Given the entries that follow, write out exactly the lines starting at the one containing "Task: Open the Driver dropdown Camilla Rosa" and ending at the one containing "You are a computer-use agent. 980x426 pixels.", both ends included, and only those.
◆ ◆ ◆ ◆
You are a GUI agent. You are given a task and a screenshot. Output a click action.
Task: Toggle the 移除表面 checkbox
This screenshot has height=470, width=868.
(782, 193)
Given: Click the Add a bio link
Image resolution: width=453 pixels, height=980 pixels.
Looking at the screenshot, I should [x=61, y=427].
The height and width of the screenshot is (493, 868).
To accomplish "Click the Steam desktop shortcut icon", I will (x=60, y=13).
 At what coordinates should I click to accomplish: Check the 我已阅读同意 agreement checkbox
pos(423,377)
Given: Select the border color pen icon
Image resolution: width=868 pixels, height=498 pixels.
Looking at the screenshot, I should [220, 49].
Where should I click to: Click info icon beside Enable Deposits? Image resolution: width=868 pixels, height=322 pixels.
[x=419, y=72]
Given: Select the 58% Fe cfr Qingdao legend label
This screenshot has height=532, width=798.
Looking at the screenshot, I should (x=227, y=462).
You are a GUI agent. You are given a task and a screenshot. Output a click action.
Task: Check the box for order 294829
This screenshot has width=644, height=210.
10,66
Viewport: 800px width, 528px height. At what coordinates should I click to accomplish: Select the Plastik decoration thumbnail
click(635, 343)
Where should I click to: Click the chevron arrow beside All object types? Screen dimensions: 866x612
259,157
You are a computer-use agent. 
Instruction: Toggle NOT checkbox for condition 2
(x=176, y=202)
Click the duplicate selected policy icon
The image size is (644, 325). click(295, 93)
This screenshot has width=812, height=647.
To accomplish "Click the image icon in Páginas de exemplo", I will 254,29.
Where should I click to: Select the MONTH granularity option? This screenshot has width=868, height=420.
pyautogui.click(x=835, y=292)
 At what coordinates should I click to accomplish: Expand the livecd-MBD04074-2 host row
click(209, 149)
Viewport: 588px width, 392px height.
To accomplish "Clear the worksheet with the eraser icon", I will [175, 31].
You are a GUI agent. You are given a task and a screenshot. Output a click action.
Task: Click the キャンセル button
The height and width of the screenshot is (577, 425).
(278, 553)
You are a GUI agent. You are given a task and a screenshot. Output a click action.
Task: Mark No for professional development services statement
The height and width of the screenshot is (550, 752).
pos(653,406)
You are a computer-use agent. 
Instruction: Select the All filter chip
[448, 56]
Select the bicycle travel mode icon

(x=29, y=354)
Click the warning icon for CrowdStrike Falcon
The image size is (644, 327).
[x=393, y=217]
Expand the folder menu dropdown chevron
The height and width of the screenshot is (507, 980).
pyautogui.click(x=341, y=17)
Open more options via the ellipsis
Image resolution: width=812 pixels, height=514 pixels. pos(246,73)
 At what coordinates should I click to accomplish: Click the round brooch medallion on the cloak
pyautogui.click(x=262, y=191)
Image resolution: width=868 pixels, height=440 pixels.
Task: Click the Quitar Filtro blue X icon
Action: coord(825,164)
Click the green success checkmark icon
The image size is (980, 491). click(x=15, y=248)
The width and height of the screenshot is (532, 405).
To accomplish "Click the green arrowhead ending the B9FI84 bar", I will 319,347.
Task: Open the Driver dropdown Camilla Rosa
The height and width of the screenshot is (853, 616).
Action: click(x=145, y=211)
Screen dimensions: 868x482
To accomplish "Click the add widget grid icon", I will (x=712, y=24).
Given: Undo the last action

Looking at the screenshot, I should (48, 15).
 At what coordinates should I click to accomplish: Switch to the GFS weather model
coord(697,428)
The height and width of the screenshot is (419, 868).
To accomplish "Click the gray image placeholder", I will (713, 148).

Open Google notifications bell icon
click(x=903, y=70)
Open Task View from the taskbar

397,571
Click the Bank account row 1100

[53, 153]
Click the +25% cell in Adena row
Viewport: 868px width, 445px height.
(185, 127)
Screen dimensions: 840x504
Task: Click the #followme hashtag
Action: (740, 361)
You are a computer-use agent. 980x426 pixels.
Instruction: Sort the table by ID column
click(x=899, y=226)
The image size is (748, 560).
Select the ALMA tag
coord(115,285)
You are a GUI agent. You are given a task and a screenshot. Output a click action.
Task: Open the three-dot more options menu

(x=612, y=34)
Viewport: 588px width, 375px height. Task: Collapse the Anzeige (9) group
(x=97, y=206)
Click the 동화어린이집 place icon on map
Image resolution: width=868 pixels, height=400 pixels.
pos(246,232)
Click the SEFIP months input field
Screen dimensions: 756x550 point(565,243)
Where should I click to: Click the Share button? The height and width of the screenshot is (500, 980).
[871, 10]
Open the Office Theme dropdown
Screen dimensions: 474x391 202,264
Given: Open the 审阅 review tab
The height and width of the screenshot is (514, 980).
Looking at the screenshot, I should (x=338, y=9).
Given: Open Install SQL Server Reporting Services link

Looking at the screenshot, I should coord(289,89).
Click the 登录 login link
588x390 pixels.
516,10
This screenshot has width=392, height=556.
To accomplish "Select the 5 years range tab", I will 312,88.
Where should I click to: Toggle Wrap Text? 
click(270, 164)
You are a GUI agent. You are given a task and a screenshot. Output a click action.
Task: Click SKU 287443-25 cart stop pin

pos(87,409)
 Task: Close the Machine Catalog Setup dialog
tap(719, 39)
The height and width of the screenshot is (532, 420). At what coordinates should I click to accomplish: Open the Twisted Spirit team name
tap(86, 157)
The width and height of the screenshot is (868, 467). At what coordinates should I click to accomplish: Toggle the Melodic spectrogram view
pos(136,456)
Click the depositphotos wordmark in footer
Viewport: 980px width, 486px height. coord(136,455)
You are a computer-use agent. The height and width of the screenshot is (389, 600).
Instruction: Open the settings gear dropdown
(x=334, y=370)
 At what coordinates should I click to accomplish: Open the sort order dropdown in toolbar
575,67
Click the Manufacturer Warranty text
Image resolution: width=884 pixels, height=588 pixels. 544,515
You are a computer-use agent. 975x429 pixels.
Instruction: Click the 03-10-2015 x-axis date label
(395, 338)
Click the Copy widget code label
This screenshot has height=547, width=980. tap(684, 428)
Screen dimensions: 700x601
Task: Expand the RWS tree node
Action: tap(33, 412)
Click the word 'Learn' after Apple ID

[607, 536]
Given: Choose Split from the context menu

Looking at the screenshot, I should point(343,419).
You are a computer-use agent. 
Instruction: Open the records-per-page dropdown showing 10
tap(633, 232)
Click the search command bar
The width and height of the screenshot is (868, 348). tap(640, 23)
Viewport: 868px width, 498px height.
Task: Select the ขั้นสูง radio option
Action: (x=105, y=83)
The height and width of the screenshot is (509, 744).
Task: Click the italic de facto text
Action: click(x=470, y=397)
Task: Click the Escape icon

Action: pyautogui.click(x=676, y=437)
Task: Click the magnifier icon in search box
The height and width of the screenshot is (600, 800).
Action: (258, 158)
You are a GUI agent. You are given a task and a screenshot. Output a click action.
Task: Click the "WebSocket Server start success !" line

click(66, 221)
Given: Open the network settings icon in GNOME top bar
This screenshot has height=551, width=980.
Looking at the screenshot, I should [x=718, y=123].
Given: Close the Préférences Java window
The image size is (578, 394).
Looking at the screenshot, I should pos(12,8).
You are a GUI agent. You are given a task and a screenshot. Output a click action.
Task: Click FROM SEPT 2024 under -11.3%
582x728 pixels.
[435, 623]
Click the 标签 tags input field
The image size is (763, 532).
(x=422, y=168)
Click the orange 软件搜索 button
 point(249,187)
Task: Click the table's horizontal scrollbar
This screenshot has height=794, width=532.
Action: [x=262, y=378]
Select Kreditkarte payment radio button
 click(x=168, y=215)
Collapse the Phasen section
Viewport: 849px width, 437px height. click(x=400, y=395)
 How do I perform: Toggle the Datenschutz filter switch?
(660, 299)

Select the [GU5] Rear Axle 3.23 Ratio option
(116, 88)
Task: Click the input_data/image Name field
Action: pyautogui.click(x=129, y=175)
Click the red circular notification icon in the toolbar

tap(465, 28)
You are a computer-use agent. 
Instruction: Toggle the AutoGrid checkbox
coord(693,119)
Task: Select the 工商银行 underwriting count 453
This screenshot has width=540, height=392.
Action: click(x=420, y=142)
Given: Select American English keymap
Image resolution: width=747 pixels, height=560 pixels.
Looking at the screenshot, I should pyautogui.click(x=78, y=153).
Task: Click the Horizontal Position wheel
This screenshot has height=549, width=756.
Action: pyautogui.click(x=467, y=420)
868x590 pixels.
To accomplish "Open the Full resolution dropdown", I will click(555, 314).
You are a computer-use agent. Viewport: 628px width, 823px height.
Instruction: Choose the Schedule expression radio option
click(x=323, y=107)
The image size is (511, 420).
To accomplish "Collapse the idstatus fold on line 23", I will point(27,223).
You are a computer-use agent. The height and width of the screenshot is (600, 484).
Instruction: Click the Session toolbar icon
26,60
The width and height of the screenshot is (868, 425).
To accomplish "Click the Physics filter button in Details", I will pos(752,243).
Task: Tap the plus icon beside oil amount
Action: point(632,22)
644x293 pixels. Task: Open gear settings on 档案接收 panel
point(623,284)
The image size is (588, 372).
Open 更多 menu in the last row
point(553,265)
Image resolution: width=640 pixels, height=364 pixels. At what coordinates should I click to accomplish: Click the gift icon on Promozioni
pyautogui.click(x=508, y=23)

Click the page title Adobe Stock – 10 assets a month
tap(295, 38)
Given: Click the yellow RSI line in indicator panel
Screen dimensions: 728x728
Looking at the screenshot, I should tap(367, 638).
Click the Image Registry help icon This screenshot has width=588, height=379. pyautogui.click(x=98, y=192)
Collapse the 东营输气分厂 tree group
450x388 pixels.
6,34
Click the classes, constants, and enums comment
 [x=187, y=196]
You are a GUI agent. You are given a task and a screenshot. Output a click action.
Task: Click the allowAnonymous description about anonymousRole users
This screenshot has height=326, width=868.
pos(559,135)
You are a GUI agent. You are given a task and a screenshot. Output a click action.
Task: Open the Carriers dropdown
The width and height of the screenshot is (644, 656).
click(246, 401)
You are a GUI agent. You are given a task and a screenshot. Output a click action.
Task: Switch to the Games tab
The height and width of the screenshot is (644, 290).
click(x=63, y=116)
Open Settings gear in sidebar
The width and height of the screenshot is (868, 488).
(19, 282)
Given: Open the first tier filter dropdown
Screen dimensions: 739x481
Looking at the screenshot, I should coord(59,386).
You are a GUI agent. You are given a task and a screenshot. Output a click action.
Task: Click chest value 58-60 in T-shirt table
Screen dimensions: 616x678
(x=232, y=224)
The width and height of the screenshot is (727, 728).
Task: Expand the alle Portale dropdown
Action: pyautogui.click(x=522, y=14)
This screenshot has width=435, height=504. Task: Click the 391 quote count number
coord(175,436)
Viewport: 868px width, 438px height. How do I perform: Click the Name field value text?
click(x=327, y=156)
◆ ◆ ◆ ◆
**RESULT**
Task: Open the Driver dropdown Camilla Rosa
The height and width of the screenshot is (853, 616).
Action: click(x=145, y=211)
Screen dimensions: 868x482
To accomplish "Click the add widget grid icon", I will (x=712, y=24).
Given: Undo the last action

Looking at the screenshot, I should (48, 15).
 At what coordinates should I click to accomplish: Switch to the GFS weather model
coord(697,428)
The height and width of the screenshot is (419, 868).
To accomplish "Click the gray image placeholder", I will (713, 148).

Open Google notifications bell icon
click(x=903, y=70)
Open Task View from the taskbar

397,571
Click the Bank account row 1100

[53, 153]
Click the +25% cell in Adena row
Viewport: 868px width, 445px height.
(185, 127)
Screen dimensions: 840x504
Task: Click the #followme hashtag
Action: (740, 361)
You are a computer-use agent. 980x426 pixels.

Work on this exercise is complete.